• **Directive**
Copy each of the following entries line for line, without changing any character.

(Stored dataset entries)
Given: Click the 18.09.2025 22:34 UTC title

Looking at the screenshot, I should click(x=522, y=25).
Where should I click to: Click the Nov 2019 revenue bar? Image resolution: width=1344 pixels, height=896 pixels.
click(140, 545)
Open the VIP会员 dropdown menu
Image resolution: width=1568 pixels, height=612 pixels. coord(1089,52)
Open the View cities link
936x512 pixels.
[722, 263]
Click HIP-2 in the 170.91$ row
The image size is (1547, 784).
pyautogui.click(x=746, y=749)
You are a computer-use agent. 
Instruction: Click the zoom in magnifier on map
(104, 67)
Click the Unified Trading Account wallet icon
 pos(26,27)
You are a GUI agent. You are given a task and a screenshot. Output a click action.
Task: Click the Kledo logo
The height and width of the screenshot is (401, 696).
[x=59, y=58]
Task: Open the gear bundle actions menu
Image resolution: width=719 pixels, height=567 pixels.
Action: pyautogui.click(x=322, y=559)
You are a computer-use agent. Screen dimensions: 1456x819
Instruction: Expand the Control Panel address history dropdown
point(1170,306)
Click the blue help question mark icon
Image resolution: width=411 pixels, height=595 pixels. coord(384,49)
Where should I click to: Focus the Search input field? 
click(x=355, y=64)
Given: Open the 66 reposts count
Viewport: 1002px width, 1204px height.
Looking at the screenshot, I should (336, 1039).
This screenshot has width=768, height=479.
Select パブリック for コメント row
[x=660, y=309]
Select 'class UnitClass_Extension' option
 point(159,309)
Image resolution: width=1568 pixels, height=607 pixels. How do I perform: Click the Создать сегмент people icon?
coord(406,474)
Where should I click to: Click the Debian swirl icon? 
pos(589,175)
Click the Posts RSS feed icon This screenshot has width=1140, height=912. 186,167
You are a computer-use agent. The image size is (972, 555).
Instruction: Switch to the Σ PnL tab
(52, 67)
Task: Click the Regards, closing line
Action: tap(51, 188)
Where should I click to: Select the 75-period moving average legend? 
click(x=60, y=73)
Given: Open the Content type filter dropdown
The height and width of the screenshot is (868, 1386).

• **Task result**
Given: Click the 18.09.2025 22:34 UTC title

Looking at the screenshot, I should click(x=522, y=25).
Where should I click to: Click the Nov 2019 revenue bar? Image resolution: width=1344 pixels, height=896 pixels.
click(140, 545)
Open the VIP会员 dropdown menu
Image resolution: width=1568 pixels, height=612 pixels. coord(1089,52)
Open the View cities link
936x512 pixels.
[722, 263]
Click HIP-2 in the 170.91$ row
The image size is (1547, 784).
pyautogui.click(x=746, y=749)
You are a computer-use agent. 
Instruction: Click the zoom in magnifier on map
(104, 67)
Click the Unified Trading Account wallet icon
 pos(26,27)
You are a GUI agent. You are given a task and a screenshot. Output a click action.
Task: Click the Kledo logo
The height and width of the screenshot is (401, 696).
[x=59, y=58]
Task: Open the gear bundle actions menu
Image resolution: width=719 pixels, height=567 pixels.
Action: pyautogui.click(x=322, y=559)
You are a computer-use agent. Screen dimensions: 1456x819
Instruction: Expand the Control Panel address history dropdown
point(1170,306)
Click the blue help question mark icon
Image resolution: width=411 pixels, height=595 pixels. coord(384,49)
Where should I click to: Focus the Search input field? 
click(x=355, y=64)
Given: Open the 66 reposts count
Viewport: 1002px width, 1204px height.
Looking at the screenshot, I should (336, 1039).
This screenshot has width=768, height=479.
Select パブリック for コメント row
[x=660, y=309]
Select 'class UnitClass_Extension' option
 point(159,309)
Image resolution: width=1568 pixels, height=607 pixels. How do I perform: Click the Создать сегмент people icon?
coord(406,474)
Where should I click to: Click the Debian swirl icon? 
pos(589,175)
Click the Posts RSS feed icon This screenshot has width=1140, height=912. 186,167
You are a computer-use agent. The image size is (972, 555).
Instruction: Switch to the Σ PnL tab
(52, 67)
Task: Click the Regards, closing line
Action: tap(51, 188)
Where should I click to: Select the 75-period moving average legend? 
click(x=60, y=73)
Given: Open the Content type filter dropdown
The height and width of the screenshot is (868, 1386).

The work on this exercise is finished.